Bütün hastalıklarda olduğu gibi MS oluşumunda, atakların sıklığında ve çeşidinde yeterli ve dengeli beslenmenin ne kadar önemli olduğu bu çalışmada da görülmüştür. Sadece yeterli ve dengeli beslenmenin değil sağlıklı bağırsak mikrobiyota oluşumunu etkileyen probiyotik, prebiyotik ürünlerin, posanın, fonksiyonel besinlerin de antioksidan özelliklerinden dolayı mutlaka tüketilmesi gerekmektedir. ( Özkarabulut, A. H., Onur, H. N., & Yaşar, İ. (2018). Multiple Skleroz (MS) Hastalığı Öncesi ve Sonrası Beslenme Alışkanlıklarının Karşılaştırılması, Yeterli ve Dengeli Beslenmenin MS Ataklarına Olan Etkisinin İrdelenmesi. İstanbul Gelişim Üniversitesi Sağlık Bilimleri Dergisi, (6), 535-550.)

SONUÇ

  • Süt, yoğurt grubu: Probiyotik etkisinden dolayı tüketiminin yeterli ve dengeli olması istenmektedir. Süt yerine yoğurt, kefir, probiyotik yoğurtlar tercih edilmelidir. Peynir tercihi sindirimi kolay alerjen özelliği olmayan lor peyniri veya keçi peyniri tercih edilmelidir.
  • Et, balık, kuru baklagiller ve yağlı tohumlar: Kırmızı et B12 vitamini açısından önerilir ancak doymuş yağ ve kolesterol açısından diğer şarküteri ürünleri gibi mümkün olduğunca uzak durulmalıdır. Bunu sağlayabilmek için tereyağı, kuyrukyağı, iç yağı kontrollü tüketilmelidir. Hayvansal protein ihtiyacı omega-3 yönünden zengin balıklardan, selenyum açısından zengin organik tavuk ve hindi etinden sağlanmalıdır. Haftada 3-4 kez balık tüketilmeli, somon, uskumru, ton balığı gibi soğuk su balıkları tercih edilmelidir.

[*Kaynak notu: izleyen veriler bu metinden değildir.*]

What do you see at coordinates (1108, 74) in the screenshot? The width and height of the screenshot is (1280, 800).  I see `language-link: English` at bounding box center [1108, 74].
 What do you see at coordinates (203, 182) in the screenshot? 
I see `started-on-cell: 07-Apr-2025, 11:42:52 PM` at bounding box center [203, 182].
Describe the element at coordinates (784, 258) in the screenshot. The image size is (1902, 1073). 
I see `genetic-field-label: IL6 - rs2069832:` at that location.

  • Selenyum açısından deniz ürünleri de kullanılmalıdır. Günlük 1 mg’dan çok selenyum alımı toksik sayılır. Kandaki selenyum seviyelerine bakılarak serum düzeyi düşük ise selenyumdan zengin diyet verilmeli ve ek takviye alım sağlanmalı, yeterli ise selenyumdan zengin besinlerin tüketimine ağırlık verilmelidir, takviye selenyum almasına gerek yoktur.
  • Protein ihtiyacının bir kısmı bitkisel protein kaynakları olan kuru fasülye, nohut, mercimek, barbunya ve börülce gibi kurubaklagillerden karşılanmalıdır. Bu şekilde kurubaklagillerin hem prebiyotik etkilerinden hem de bağırsak florasının bütünlüğü açısından gerekli olan posadan yararlanmış oluruz.

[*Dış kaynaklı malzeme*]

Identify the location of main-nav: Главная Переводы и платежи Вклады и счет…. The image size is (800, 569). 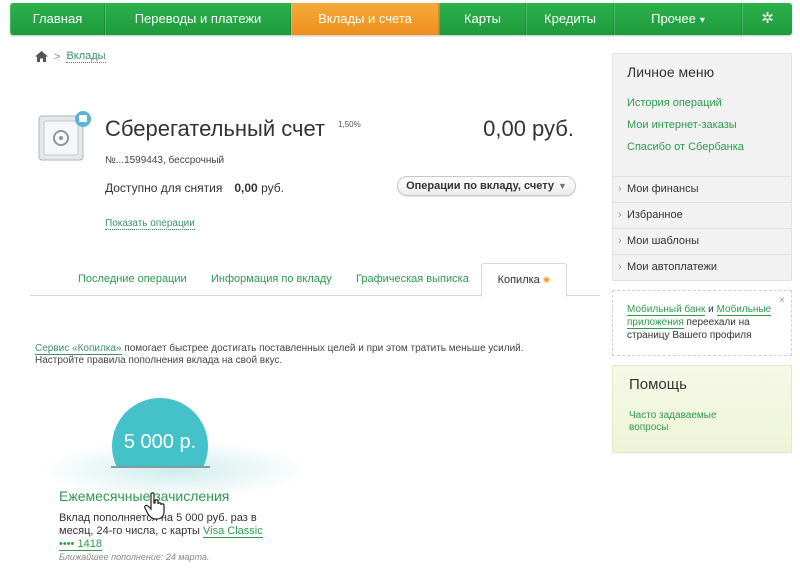
(401, 19).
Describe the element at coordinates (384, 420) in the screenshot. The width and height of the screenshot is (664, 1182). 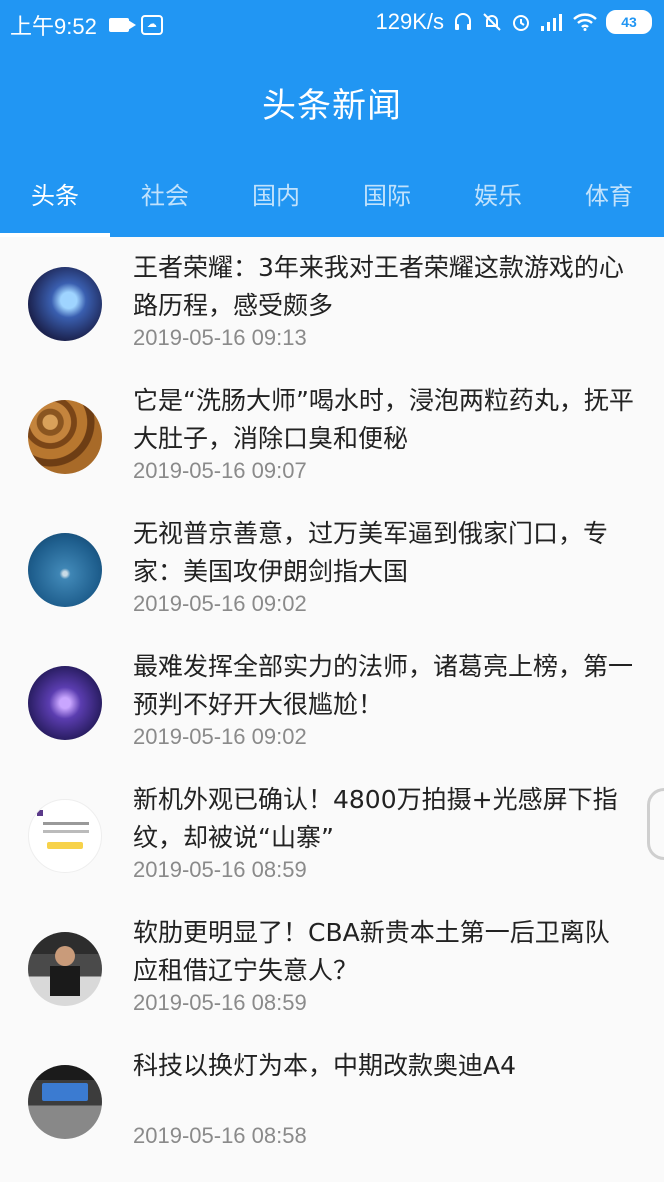
I see `news-title: 它是“洗肠大师”喝水时，浸泡两粒药丸，抚平大肚子，消除口臭和便秘` at that location.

  • Yumurta B12 ve D vitamini açısından önemlidir. Her gün 10 dakika kadar güneşlenilmesi de D vitamini aktivitesi açısından önerilmektedir. D vitamini düzeyinin MS’li olgularda 100 nmol/L (40 ng/ml) ‘nin üzerinde olması gerektiği bildirilmektedir. Bu serum düzeyine ulaşılabilmesi için güneş ışığından yoksun bir kişinin günde 100 mcg D vitamini desteği alması gerekmektedir.
  • Her gün 1 avuç yağlı tohum (ceviz, çiğ badem, çiğ fındık ve yer fıstığı) tüketilmesi önerilmektedir. Bu ürünlerin E vitamininden dolayı antioksidan etkileri MS’de çok önemlidir.
  • Sebze-meyve grubu: Her gün 3 porsiyon çiğ sebze tüketilmesi posa açısından önemlidir. Her gün 3 porsiyon çiğ meyve tüketilmeli ve tüketilen meyvelerin renk açısından çeşitlilik göstermesi farklı fonksiyonel içeriklerinden dolayı önemlidir. Genellikle mor renkli meyveler; ahududu, böğürtlen, üzüm, mürdüm eriği gibi meyvelerin tüketimi arttırılmalıdır.

( Bardak, N. D VİTAMİNİ VE MULTIPLE SKLEROZ (MS) İLİŞKİSİ RELATIONSHIP BETWEEN VITAMIN D AND MULTIPLE SCLEROSIS.)